Uh yeah... don't take any of that too seriously, I don't think he does either. Kids are great, keep having them. Just felt like throwing that out there.

I agree that was his goal but... he just wasn't that funny? Like I said before he just lacked any charisma as a live streamer. More importantly: I don't think people were looking to him for jokes. The "joke" is the money involved, particularly for people who have invested their life savings. What they wanted was some confirmation that this is real, some sort of smart financial insight like he had originally. Not just dumb memes- anyone can do that.

You would think so! But no. If you have a margin account and enough capital, you can sell them "naked" without owning the shares. Basically the broker just thinks "eh he's good for it" and will let you do whatever you want. In this case it's been eye opening... the shares are "not available to short" but there was no problem selling options. Options really are the tail that wags the dog, in this kind of market.

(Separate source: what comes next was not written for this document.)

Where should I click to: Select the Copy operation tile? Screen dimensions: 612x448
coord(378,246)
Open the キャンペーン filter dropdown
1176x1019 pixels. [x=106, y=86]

"To me, it seems obvious that he bought far out of the money GME calls, then posted on Twitter to pump the stock, then closed those positions for others. The alternative: that he 7x'd his money in 3 years seems unlikely. Naturally, he hasn't posted his trade logs so we can only speculate.

In my opinion, DFV should have stayed out of the spotlight. As a "regular person", not an insider, I think there's a good chance he ends up in jail."

Agreed. The original boom was a nice story- average* Joe (not really that average, he was a CFA and a registered securities broker, but he wasn't rich) finds a massively undervalued stock, puts all his money into it, tells the world, and a bunch of average people make money. Great story.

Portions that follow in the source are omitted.